Task goal
Rescale the lines from the one containing "网站首页 (459, 1464)" through the last line of the records, both included. Write each line out in full, and multiply only the coordinates in its answer by 1.75, rounding to whole numbers with halves rounded up.

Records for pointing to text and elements
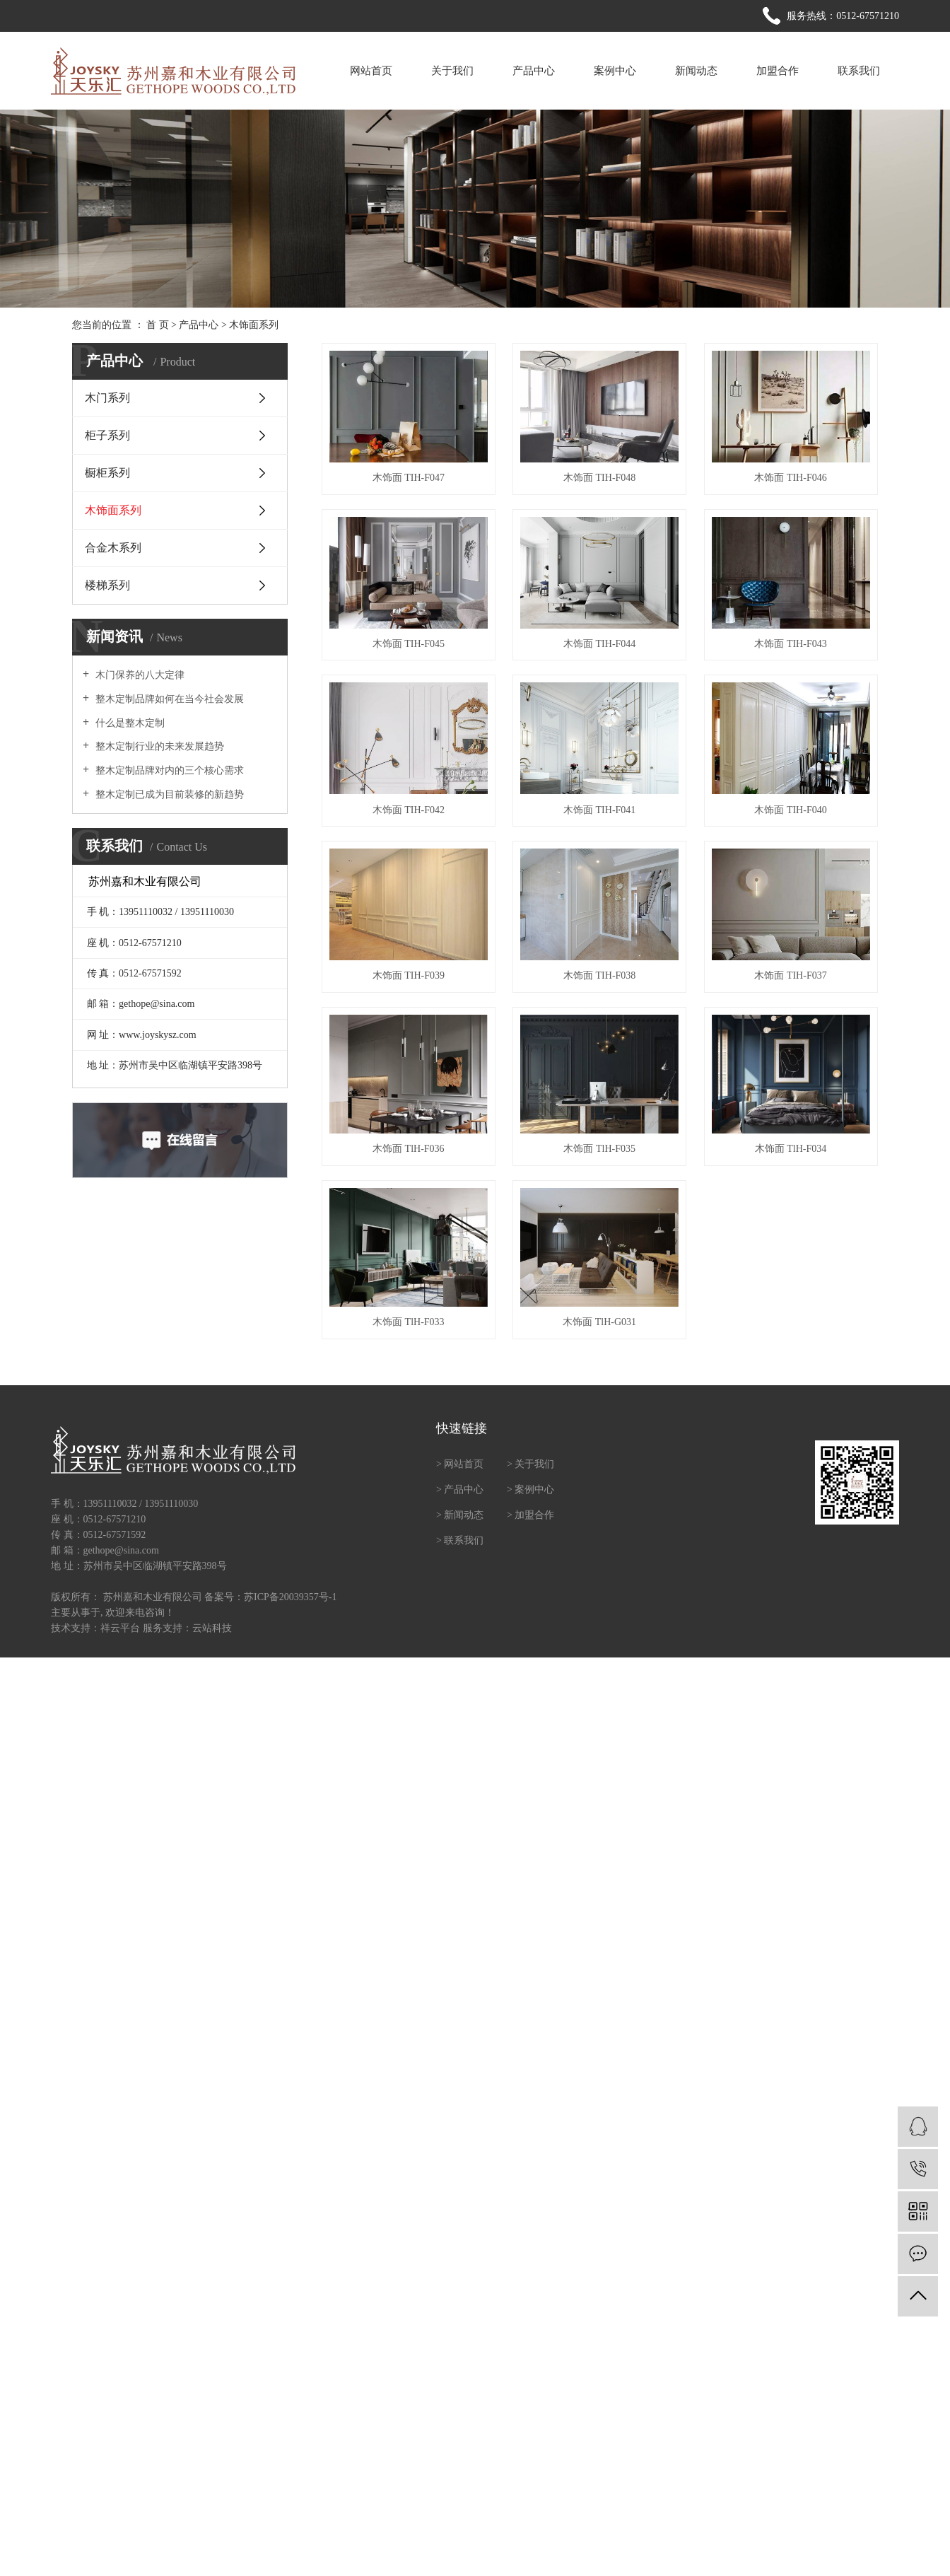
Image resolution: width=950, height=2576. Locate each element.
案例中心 (615, 70)
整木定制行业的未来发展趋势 (158, 746)
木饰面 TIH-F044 (599, 644)
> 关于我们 (530, 1464)
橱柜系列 (107, 473)
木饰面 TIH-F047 (409, 477)
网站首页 (371, 70)
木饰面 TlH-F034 (791, 1148)
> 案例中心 (530, 1489)
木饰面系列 (253, 325)
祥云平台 (120, 1628)
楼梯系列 (107, 585)
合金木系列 (113, 548)
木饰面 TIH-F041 (599, 810)
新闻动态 (696, 70)
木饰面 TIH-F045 (409, 644)
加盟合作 (777, 70)
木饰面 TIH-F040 (790, 810)
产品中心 (533, 70)
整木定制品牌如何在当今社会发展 (168, 699)
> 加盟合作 (530, 1515)
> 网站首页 (459, 1464)
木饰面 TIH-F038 (599, 975)
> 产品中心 (459, 1489)
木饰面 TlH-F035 (599, 1148)
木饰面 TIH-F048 (599, 477)
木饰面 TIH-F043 (790, 644)
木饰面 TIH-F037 (790, 975)
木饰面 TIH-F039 (409, 975)
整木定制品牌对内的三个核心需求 (168, 770)
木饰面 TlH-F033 (409, 1322)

Answer for this exercise
> 网站首页 (803, 2562)
木饰面 TIH-F038 (1048, 1706)
> 产品中心 (803, 2606)
木饰面 TlH-F035 (1048, 2009)
木饰面 TIH-F048 (1048, 835)
木饰面 TIH-F043 (1383, 1127)
木饰面 TIH-F037 (1383, 1706)
木饰面 TIH-F039 (716, 1706)
整木定制品牌对内的三个核心需求 (294, 1348)
木饰面 TlH-F033 (716, 2314)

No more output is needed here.